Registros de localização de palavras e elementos
....................

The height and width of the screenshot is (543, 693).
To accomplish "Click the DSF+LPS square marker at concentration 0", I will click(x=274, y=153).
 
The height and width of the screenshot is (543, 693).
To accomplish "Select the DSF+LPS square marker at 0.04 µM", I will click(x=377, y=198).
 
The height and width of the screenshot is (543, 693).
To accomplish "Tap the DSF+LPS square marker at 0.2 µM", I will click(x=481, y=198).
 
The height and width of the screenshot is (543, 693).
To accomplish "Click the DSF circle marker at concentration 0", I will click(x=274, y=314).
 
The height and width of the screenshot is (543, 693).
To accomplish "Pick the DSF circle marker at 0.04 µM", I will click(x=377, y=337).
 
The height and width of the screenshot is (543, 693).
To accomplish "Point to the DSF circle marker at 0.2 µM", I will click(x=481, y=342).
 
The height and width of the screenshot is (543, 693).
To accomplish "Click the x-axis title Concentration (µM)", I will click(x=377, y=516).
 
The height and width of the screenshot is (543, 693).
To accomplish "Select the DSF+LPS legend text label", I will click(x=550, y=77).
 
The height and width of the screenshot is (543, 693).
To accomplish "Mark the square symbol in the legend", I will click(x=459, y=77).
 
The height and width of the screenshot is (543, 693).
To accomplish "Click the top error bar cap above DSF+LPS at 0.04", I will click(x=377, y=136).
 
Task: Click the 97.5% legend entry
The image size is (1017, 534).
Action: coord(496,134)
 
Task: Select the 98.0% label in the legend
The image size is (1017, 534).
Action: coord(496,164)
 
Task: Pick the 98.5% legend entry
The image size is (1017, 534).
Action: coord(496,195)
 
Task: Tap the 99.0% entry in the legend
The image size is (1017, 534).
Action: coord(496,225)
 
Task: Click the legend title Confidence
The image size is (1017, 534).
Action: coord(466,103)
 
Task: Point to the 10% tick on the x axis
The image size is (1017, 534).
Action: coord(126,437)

....................

Objetivo da tarefa: Conte quantas linhas acima contêm a palavra "circle", diferenciando maiúsculas de minúsculas. Responda apenas com o número.

Solução completa: 3